I came in expecting Playwright to win everything. It is newer, ergonomically pleasant, and often slightly faster on straight-line flows in my runs—clean launches, locators that feel modern, less grid ceremony for local dev.

Then I put Hammer against harder targets: proxies, middleboxes, bot mitigation, and pages that behave more like scraping workloads than happy-path SPAs. The story flipped in ways Twitter threads rarely mention:

Observation	Selenium (remote WebDriver)	Playwright (embedded)
Local dev ergonomics	Heavier (hub, ports, noVNC)	Lighter—`ENGINE=playwright` and go
Raw step speed (simple sites)	Often a touch slower	Often a touch faster
Proxies and traffic shaping	More predictable in my tests	More fragile when the path is constrained
Bot / blocker tolerance	Better survival rate for my scenarios	More frequent hard stops
Scraping-style extraction	Felt like the tool that had seen this war before	Excellent when the page cooperates

Important: these are my measurements on my targets—not a universal benchmark paper. Your CDN, your WAF, and your auth flows will disagree. That is exactly the point.

Let the data decide, not the brand

The industry trains us to treat framework choice like team sports. Hammer exists to make that habit expensive. When the JSON is identical, “Playwright feels faster” must compete with “Selenium still reached the DOM behind that proxy” and “this count assertion passed on both.”

If you only test on example.com, Playwright looks like the obvious default. If you test where network reality matters, Selenium’s age stops being embarrassment and starts being operational memory—remote browsers, grid scaling, sessions that survived real-world friction before Playwright existed.

Neither logo on the cover image wins by pedigree. The run wins by evidence.

Old school vs new school, without nostalgia

Selenium is the distributed systems answer: hub URLs, standalone Chromium images, noVNC when a human must see the session, WebDriver as a lingua franca every platform team already operates.

Playwright is the productized runtime answer: ship browsers with the tool, opinionated APIs, headless defaults that respect developer time.

Hammer keeps both in the same repo because generational replacements are rarely pure upgrades.

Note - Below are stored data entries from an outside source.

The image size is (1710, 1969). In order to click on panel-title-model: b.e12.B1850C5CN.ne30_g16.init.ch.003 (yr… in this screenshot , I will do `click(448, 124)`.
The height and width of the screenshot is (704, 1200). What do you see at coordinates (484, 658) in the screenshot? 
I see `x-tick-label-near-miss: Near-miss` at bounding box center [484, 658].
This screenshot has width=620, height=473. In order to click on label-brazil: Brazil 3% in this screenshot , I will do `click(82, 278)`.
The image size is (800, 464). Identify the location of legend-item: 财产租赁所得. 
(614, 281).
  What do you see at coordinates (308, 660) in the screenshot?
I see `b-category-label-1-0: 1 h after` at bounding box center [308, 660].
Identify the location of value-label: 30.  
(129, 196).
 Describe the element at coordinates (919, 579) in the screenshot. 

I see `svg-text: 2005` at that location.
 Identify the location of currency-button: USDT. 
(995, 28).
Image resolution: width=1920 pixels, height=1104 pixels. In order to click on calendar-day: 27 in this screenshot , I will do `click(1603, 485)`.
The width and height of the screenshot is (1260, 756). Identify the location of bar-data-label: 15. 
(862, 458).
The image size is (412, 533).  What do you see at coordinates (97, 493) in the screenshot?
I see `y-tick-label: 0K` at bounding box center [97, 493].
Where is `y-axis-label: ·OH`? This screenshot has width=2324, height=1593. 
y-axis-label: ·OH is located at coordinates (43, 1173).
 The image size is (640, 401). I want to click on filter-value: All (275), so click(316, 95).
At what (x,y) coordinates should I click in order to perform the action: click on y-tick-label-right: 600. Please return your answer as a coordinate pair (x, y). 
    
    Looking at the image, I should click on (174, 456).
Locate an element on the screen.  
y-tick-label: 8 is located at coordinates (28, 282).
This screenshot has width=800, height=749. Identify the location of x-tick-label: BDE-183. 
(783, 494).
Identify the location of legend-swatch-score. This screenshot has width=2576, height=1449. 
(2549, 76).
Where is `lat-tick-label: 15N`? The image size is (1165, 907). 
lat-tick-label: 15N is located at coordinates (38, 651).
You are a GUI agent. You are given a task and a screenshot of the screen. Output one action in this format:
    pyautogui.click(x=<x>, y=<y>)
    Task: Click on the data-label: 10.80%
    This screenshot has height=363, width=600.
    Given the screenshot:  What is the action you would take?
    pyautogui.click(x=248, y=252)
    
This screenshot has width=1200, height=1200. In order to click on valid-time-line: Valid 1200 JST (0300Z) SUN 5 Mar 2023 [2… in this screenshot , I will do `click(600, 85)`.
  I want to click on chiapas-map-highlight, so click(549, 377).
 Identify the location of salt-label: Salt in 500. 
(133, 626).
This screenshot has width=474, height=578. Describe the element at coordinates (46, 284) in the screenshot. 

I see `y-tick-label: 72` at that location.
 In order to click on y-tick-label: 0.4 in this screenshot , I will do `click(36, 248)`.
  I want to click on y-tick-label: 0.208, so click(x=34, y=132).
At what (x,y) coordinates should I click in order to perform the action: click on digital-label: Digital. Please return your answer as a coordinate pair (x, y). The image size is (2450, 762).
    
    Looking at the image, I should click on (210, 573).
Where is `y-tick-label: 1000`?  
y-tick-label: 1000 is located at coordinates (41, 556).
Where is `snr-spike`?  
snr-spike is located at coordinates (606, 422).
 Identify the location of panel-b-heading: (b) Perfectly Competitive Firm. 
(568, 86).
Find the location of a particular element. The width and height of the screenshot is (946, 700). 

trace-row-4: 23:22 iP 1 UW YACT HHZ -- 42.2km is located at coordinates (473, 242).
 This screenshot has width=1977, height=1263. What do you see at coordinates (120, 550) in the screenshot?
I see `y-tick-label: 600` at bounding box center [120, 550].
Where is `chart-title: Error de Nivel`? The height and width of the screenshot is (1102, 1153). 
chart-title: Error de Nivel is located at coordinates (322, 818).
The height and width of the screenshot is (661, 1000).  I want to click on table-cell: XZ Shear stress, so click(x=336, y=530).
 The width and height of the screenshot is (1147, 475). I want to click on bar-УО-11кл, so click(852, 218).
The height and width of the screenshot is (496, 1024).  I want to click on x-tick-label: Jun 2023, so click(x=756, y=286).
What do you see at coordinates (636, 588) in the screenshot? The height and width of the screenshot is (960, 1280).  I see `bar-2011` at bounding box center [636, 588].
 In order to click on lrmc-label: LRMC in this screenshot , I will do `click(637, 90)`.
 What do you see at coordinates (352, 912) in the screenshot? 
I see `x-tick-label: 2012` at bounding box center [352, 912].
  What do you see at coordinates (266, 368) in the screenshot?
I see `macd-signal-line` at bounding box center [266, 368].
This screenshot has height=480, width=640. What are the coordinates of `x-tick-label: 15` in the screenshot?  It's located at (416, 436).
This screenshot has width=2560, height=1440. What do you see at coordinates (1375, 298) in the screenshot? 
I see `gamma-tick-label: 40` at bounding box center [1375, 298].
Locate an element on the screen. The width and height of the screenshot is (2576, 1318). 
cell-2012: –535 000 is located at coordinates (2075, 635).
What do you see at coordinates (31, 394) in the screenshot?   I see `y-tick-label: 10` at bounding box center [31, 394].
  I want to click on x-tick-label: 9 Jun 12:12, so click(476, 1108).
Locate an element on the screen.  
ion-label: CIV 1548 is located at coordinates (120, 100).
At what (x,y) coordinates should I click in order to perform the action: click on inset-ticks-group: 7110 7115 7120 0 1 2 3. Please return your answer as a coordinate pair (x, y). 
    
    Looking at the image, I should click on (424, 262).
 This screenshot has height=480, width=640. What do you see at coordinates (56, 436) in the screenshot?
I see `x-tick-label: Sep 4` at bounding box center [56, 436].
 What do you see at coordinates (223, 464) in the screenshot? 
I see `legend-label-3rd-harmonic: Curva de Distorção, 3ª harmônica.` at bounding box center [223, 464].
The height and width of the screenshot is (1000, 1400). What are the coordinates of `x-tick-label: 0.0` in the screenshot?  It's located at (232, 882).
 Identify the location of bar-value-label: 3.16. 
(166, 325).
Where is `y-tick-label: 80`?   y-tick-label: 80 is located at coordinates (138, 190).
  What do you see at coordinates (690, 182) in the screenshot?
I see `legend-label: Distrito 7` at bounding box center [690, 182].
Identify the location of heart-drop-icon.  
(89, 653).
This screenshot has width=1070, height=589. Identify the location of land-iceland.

They are tradeoffs you should replay on your own JSON fixtures:

Prefer Playwright when you own the stack end-to-end and pages are cooperative.
Prefer Selenium when you already run a grid, need noVNC debugging, or live behind infrastructure that punishes “clever” clients.
Prefer Hammer’s JSON layer when non-engineers need to tweak steps, when you want one artifact in CI matrixed across engines, or when you are tired of rewriting the same smoke flow twice.

Honest limitations

Hammer is a lab, not a platform:

One browser per process—no built-in parallel pool (orchestrate multiple containers yourself if you need throughput).
CONFIG_PATH must point to the file (e.g. ./config/actions.json), not the directory.
PLAYWRIGHT_WS_ENDPOINT is declared but unused; Playwright launches locally.
No first-class screenshots or video—yet.
The test script expects a tests/ folder that is not in the repo.

Those boundaries are fine. The project’s value is comparability, not feature maximalism.

Try it yourself

Clone the repo, install with Bun, and run the same actions.json twice:

git clone https://github.com/maggiben/hammer.git
cd hammer && bun install

ENGINE=playwright TARGET_URL=https://example.com CONFIG_PATH=./config/actions.json bun run dev

Then bring up the Selenium profile and repeat with ENGINE=selenium. Watch the console descriptions, compare exit codes when you deliberately break a contains step, and only then update your team’s default engine.

MIT licensed. Source, Docker files, and the full action reference live on GitHub: github.com/maggiben/hammer.

The cover image is Selenium and Playwright in dialogue—not a verdict. Run the JSON, read the failures, and let your infrastructure pick the winner.